» STORED DATA

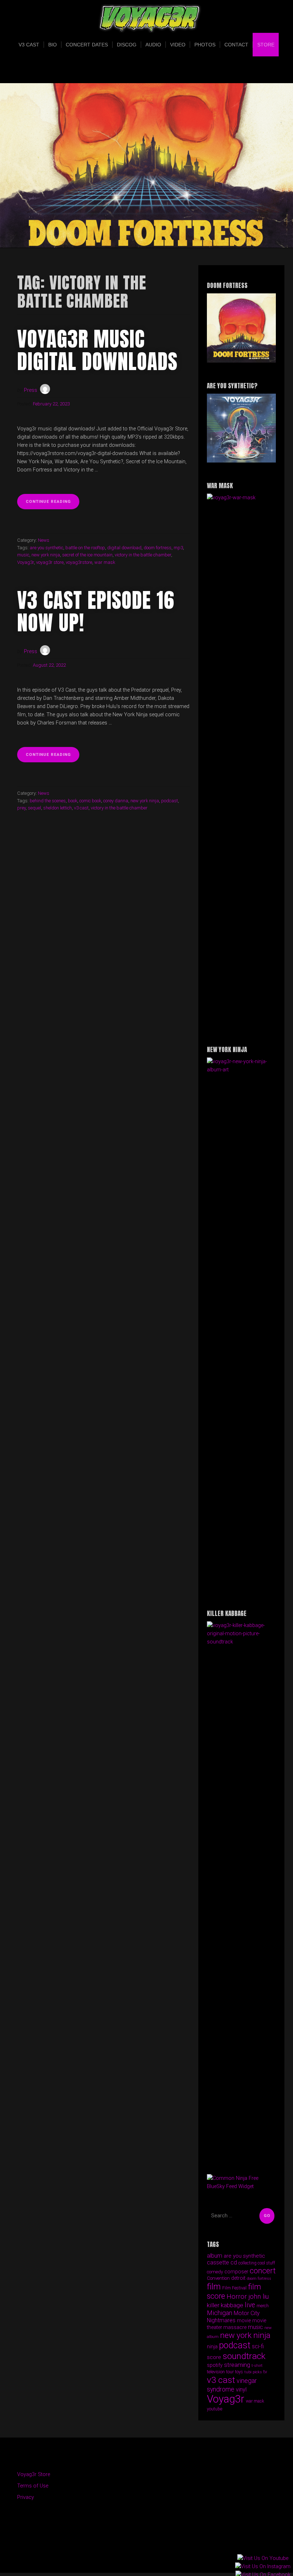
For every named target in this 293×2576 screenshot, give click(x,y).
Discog (126, 44)
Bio (52, 44)
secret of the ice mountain (87, 554)
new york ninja (45, 554)
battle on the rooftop (85, 547)
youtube (214, 2408)
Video (177, 44)
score (214, 2357)
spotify (215, 2365)
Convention (218, 2278)
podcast (169, 800)
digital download (124, 547)
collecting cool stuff (256, 2263)
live (250, 2305)
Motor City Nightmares (233, 2316)
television (216, 2371)
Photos (204, 44)
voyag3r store (50, 562)
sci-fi (258, 2346)
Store (265, 44)
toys (239, 2371)
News (43, 540)
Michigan (219, 2313)
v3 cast (81, 807)
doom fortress (158, 547)
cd (233, 2262)
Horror (237, 2296)
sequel (34, 807)
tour (230, 2371)
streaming (237, 2365)
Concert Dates (87, 44)
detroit (238, 2278)
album (214, 2255)
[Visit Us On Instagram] (262, 2567)
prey (21, 807)
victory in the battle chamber (143, 554)
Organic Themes (159, 2556)
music (23, 554)
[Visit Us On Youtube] (262, 2559)
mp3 (178, 547)
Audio (153, 44)
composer (236, 2271)
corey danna (115, 800)
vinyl (241, 2389)
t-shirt (257, 2365)
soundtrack (244, 2356)
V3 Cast (29, 44)
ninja (212, 2346)
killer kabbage (225, 2305)
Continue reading (52, 504)
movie (244, 2320)
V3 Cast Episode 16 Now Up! (95, 611)
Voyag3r (25, 562)
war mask (104, 562)
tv (265, 2371)
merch (263, 2305)
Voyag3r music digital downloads (97, 350)
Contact (236, 44)
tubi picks (253, 2372)
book (72, 800)
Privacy (25, 2497)
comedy (215, 2271)
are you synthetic (46, 547)
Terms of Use (32, 2486)
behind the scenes (48, 800)
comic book (90, 800)
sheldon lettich (57, 807)
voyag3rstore (79, 562)
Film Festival (234, 2287)
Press (30, 390)
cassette (218, 2262)
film (214, 2287)
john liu (258, 2296)
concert (263, 2270)
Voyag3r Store (33, 2474)
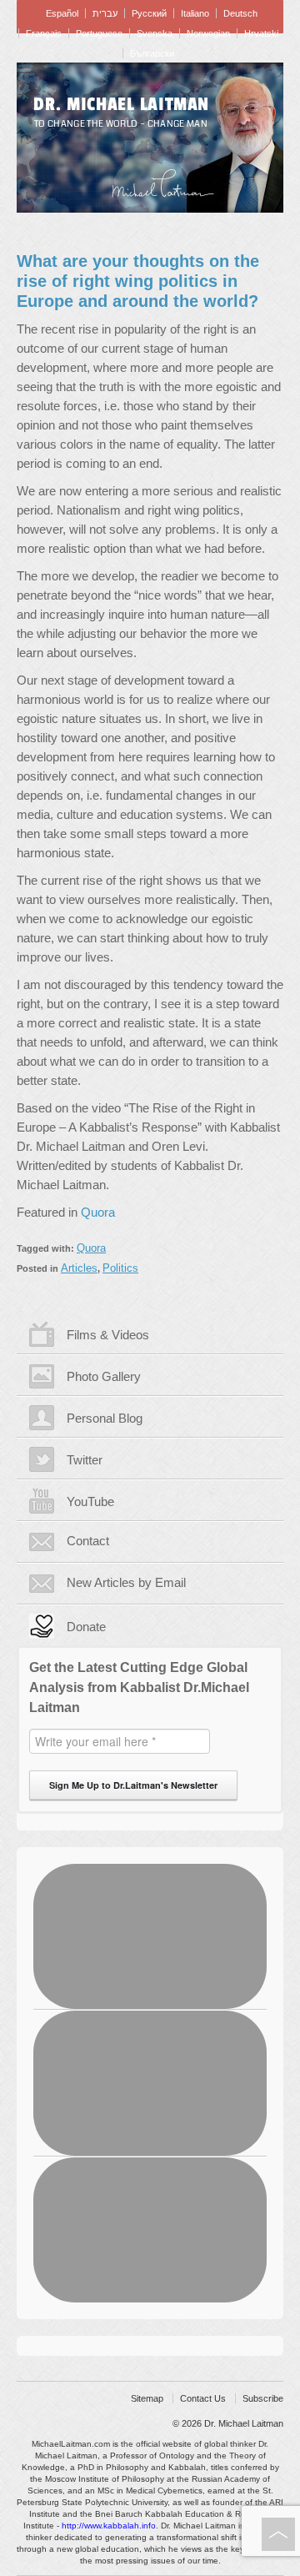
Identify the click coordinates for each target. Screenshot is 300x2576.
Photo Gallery (104, 1376)
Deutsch (240, 13)
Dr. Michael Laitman (121, 104)
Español (62, 13)
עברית (105, 13)
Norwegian (208, 33)
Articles (79, 1268)
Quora (98, 1212)
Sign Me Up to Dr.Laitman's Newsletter (133, 1785)
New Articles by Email (126, 1582)
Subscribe (262, 2398)
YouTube (90, 1501)
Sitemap (147, 2398)
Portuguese (99, 33)
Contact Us (203, 2398)
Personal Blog (104, 1418)
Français (44, 33)
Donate (86, 1626)
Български (152, 53)
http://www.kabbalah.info (109, 2525)
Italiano (195, 13)
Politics (120, 1268)
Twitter (84, 1460)
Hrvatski (261, 33)
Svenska (154, 33)
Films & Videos (108, 1335)
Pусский (149, 13)
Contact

» YOUR GOAL
In repeating the entries, exclude the pictures and alter nothing else.

» SOLUTION BELOW
For every named target in this 293×2576 screenshot, give click(x,y).
Discog (126, 44)
Bio (52, 44)
secret of the ice mountain (87, 554)
new york ninja (45, 554)
battle on the rooftop (85, 547)
youtube (214, 2408)
Video (177, 44)
score (214, 2357)
spotify (215, 2365)
Convention (218, 2278)
podcast (169, 800)
digital download (124, 547)
collecting cool stuff (256, 2263)
live (250, 2305)
Motor City Nightmares (233, 2316)
television (216, 2371)
Photos (204, 44)
voyag3r store (50, 562)
sci-fi (258, 2346)
Store (265, 44)
toys (239, 2371)
News (43, 540)
Michigan (219, 2313)
v3 cast (81, 807)
doom fortress (158, 547)
cd (233, 2262)
Horror (237, 2296)
sequel (34, 807)
tour (230, 2371)
streaming (237, 2365)
Concert Dates (87, 44)
detroit (238, 2278)
album (214, 2255)
[Visit Us On Instagram] (262, 2567)
prey (21, 807)
victory in the battle chamber (143, 554)
Organic Themes (159, 2556)
music (23, 554)
[Visit Us On Youtube] (262, 2559)
mp3 (178, 547)
Audio (153, 44)
composer (236, 2271)
corey danna (115, 800)
vinyl (241, 2389)
t-shirt (257, 2365)
soundtrack (244, 2356)
V3 Cast (29, 44)
ninja (212, 2346)
killer kabbage (225, 2305)
Continue reading (52, 504)
movie (244, 2320)
V3 Cast Episode 16 Now Up! (95, 611)
Voyag3r (25, 562)
war mask (104, 562)
tv (265, 2371)
merch (263, 2305)
Voyag3r music digital downloads (97, 350)
Contact (236, 44)
tubi picks (253, 2372)
book (72, 800)
Privacy (25, 2497)
comedy (215, 2271)
are you synthetic (46, 547)
Terms of Use (32, 2486)
behind the scenes (48, 800)
comic book (90, 800)
sheldon lettich (57, 807)
voyag3rstore (79, 562)
Film Festival (234, 2287)
Press (30, 390)
cassette (218, 2262)
film (214, 2287)
john liu (258, 2296)
concert (263, 2270)
Voyag3r Store (33, 2474)
Identify the click coordinates for each target. Screenshot is 300x2576.
Photo Gallery (104, 1376)
Deutsch (240, 13)
Dr. Michael Laitman (121, 104)
Español (62, 13)
עברית (105, 13)
Norwegian (208, 33)
Articles (79, 1268)
Quora (98, 1212)
Sign Me Up to Dr.Laitman's Newsletter (133, 1785)
New Articles by Email (126, 1582)
Subscribe (262, 2398)
YouTube (90, 1501)
Sitemap (147, 2398)
Portuguese (99, 33)
Contact Us (203, 2398)
Personal Blog (104, 1418)
Français (44, 33)
Donate (86, 1626)
Български (152, 53)
http://www.kabbalah.info (109, 2525)
Italiano (195, 13)
Politics (120, 1268)
Twitter (84, 1460)
Hrvatski (261, 33)
Svenska (154, 33)
Films & Videos (108, 1335)
Pусский (149, 13)
Contact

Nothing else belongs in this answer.